### [DATASET EXCERPTS]
____

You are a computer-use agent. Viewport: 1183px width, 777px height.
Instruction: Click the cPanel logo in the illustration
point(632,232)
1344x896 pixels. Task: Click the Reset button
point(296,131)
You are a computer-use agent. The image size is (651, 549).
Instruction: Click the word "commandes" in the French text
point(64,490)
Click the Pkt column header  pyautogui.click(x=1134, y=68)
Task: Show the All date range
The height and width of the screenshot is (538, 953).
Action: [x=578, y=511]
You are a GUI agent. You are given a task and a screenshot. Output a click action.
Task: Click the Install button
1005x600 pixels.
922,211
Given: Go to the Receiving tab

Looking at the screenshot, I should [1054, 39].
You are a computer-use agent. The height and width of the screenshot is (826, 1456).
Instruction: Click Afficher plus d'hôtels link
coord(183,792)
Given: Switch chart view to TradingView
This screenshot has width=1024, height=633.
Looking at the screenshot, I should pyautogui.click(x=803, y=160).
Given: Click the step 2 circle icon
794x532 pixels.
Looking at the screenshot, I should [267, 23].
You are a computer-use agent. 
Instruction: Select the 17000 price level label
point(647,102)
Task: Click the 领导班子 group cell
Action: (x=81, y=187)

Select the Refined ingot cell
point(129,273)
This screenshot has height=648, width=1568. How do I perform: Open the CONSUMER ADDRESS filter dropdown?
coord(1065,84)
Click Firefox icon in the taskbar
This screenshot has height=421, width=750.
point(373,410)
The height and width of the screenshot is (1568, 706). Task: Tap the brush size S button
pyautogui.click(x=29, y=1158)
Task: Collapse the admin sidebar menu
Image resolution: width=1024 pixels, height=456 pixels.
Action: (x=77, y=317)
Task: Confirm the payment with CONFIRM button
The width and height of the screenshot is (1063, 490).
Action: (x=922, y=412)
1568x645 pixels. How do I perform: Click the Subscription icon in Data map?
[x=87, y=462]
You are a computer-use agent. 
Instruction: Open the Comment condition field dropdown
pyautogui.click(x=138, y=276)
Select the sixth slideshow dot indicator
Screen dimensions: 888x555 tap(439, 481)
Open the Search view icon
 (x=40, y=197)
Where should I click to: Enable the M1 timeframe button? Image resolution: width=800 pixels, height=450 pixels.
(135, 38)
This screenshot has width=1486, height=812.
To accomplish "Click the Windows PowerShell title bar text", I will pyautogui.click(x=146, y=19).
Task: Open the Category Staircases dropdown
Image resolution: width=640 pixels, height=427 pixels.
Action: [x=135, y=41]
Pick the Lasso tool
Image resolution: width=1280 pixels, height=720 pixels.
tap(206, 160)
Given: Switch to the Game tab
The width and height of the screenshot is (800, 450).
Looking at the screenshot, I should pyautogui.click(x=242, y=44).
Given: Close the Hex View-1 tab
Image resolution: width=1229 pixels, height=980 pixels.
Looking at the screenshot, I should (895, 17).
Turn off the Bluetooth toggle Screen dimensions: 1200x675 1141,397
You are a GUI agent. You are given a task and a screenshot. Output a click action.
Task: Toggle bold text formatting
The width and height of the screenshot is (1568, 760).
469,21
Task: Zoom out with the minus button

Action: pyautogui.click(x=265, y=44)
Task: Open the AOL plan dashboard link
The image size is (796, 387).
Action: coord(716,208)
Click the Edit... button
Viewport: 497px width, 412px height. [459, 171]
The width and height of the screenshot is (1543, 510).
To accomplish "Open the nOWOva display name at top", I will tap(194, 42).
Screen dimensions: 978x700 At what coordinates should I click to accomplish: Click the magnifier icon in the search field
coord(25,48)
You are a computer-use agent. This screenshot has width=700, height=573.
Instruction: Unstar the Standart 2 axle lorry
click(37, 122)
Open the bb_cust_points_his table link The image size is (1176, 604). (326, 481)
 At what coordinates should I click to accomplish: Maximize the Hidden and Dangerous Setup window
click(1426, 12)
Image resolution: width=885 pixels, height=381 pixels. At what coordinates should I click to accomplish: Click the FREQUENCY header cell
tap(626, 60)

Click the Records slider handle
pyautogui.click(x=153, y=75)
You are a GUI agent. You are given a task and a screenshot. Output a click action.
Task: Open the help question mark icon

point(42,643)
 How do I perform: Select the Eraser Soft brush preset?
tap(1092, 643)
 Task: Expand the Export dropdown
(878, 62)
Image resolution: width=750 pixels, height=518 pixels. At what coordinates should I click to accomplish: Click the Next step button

____

Lay out every line of the listing above as a Markdown table with the columns "No." and "Line", numbering the rows in order and leaving out blank lines.

### [TASK ANSWER]
| No. | Line |
|---|---|
| 1 | You are a computer-use agent. Viewport: 1183px width, 777px height. |
| 2 | Instruction: Click the cPanel logo in the illustration |
| 3 | point(632,232) |
| 4 | 1344x896 pixels. Task: Click the Reset button |
| 5 | point(296,131) |
| 6 | You are a computer-use agent. The image size is (651, 549). |
| 7 | Instruction: Click the word "commandes" in the French text |
| 8 | point(64,490) |
| 9 | Click the Pkt column header  pyautogui.click(x=1134, y=68) |
| 10 | Task: Show the All date range |
| 11 | The height and width of the screenshot is (538, 953). |
| 12 | Action: [x=578, y=511] |
| 13 | You are a GUI agent. You are given a task and a screenshot. Output a click action. |
| 14 | Task: Click the Install button |
| 15 | 1005x600 pixels. |
| 16 | 922,211 |
| 17 | Given: Go to the Receiving tab |
| 18 | Looking at the screenshot, I should [1054, 39]. |
| 19 | You are a computer-use agent. The height and width of the screenshot is (826, 1456). |
| 20 | Instruction: Click Afficher plus d'hôtels link |
| 21 | coord(183,792) |
| 22 | Given: Switch chart view to TradingView |
| 23 | This screenshot has width=1024, height=633. |
| 24 | Looking at the screenshot, I should pyautogui.click(x=803, y=160). |
| 25 | Given: Click the step 2 circle icon |
| 26 | 794x532 pixels. |
| 27 | Looking at the screenshot, I should [267, 23]. |
| 28 | You are a computer-use agent.  |
| 29 | Instruction: Select the 17000 price level label |
| 30 | point(647,102) |
| 31 | Task: Click the 领导班子 group cell |
| 32 | Action: (x=81, y=187) |
| 33 | Select the Refined ingot cell |
| 34 | point(129,273) |
| 35 | This screenshot has height=648, width=1568. How do I perform: Open the CONSUMER ADDRESS filter dropdown? |
| 36 | coord(1065,84) |
| 37 | Click Firefox icon in the taskbar |
| 38 | This screenshot has height=421, width=750. |
| 39 | point(373,410) |
| 40 | The height and width of the screenshot is (1568, 706). Task: Tap the brush size S button |
| 41 | pyautogui.click(x=29, y=1158) |
| 42 | Task: Collapse the admin sidebar menu |
| 43 | Image resolution: width=1024 pixels, height=456 pixels. |
| 44 | Action: (x=77, y=317) |
| 45 | Task: Confirm the payment with CONFIRM button |
| 46 | The width and height of the screenshot is (1063, 490). |
| 47 | Action: (x=922, y=412) |
| 48 | 1568x645 pixels. How do I perform: Click the Subscription icon in Data map? |
| 49 | [x=87, y=462] |
| 50 | You are a computer-use agent.  |
| 51 | Instruction: Open the Comment condition field dropdown |
| 52 | pyautogui.click(x=138, y=276) |
| 53 | Select the sixth slideshow dot indicator |
| 54 | Screen dimensions: 888x555 tap(439, 481) |
| 55 | Open the Search view icon |
| 56 |  (x=40, y=197) |
| 57 | Where should I click to: Enable the M1 timeframe button? Image resolution: width=800 pixels, height=450 pixels. |
| 58 | (135, 38) |
| 59 | This screenshot has width=1486, height=812. |
| 60 | To accomplish "Click the Windows PowerShell title bar text", I will pyautogui.click(x=146, y=19). |
| 61 | Task: Open the Category Staircases dropdown |
| 62 | Image resolution: width=640 pixels, height=427 pixels. |
| 63 | Action: [x=135, y=41] |
| 64 | Pick the Lasso tool |
| 65 | Image resolution: width=1280 pixels, height=720 pixels. |
| 66 | tap(206, 160) |
| 67 | Given: Switch to the Game tab |
| 68 | The width and height of the screenshot is (800, 450). |
| 69 | Looking at the screenshot, I should pyautogui.click(x=242, y=44). |
| 70 | Given: Close the Hex View-1 tab |
| 71 | Image resolution: width=1229 pixels, height=980 pixels. |
| 72 | Looking at the screenshot, I should (895, 17). |
| 73 | Turn off the Bluetooth toggle Screen dimensions: 1200x675 1141,397 |
| 74 | You are a GUI agent. You are given a task and a screenshot. Output a click action. |
| 75 | Task: Toggle bold text formatting |
| 76 | The width and height of the screenshot is (1568, 760). |
| 77 | 469,21 |
| 78 | Task: Zoom out with the minus button |
| 79 | Action: pyautogui.click(x=265, y=44) |
| 80 | Task: Open the AOL plan dashboard link |
| 81 | The image size is (796, 387). |
| 82 | Action: coord(716,208) |
| 83 | Click the Edit... button |
| 84 | Viewport: 497px width, 412px height. [459, 171] |
| 85 | The width and height of the screenshot is (1543, 510). |
| 86 | To accomplish "Open the nOWOva display name at top", I will tap(194, 42). |
| 87 | Screen dimensions: 978x700 At what coordinates should I click to accomplish: Click the magnifier icon in the search field |
| 88 | coord(25,48) |
| 89 | You are a computer-use agent. This screenshot has width=700, height=573. |
| 90 | Instruction: Unstar the Standart 2 axle lorry |
| 91 | click(37, 122) |
| 92 | Open the bb_cust_points_his table link The image size is (1176, 604). (326, 481) |
| 93 |  At what coordinates should I click to accomplish: Maximize the Hidden and Dangerous Setup window |
| 94 | click(1426, 12) |
| 95 | Image resolution: width=885 pixels, height=381 pixels. At what coordinates should I click to accomplish: Click the FREQUENCY header cell |
| 96 | tap(626, 60) |
| 97 | Click the Records slider handle |
| 98 | pyautogui.click(x=153, y=75) |
| 99 | You are a GUI agent. You are given a task and a screenshot. Output a click action. |
| 100 | Task: Open the help question mark icon |
| 101 | point(42,643) |
| 102 |  How do I perform: Select the Eraser Soft brush preset? |
| 103 | tap(1092, 643) |
| 104 |  Task: Expand the Export dropdown |
| 105 | (878, 62) |
| 106 | Image resolution: width=750 pixels, height=518 pixels. At what coordinates should I click to accomplish: Click the Next step button |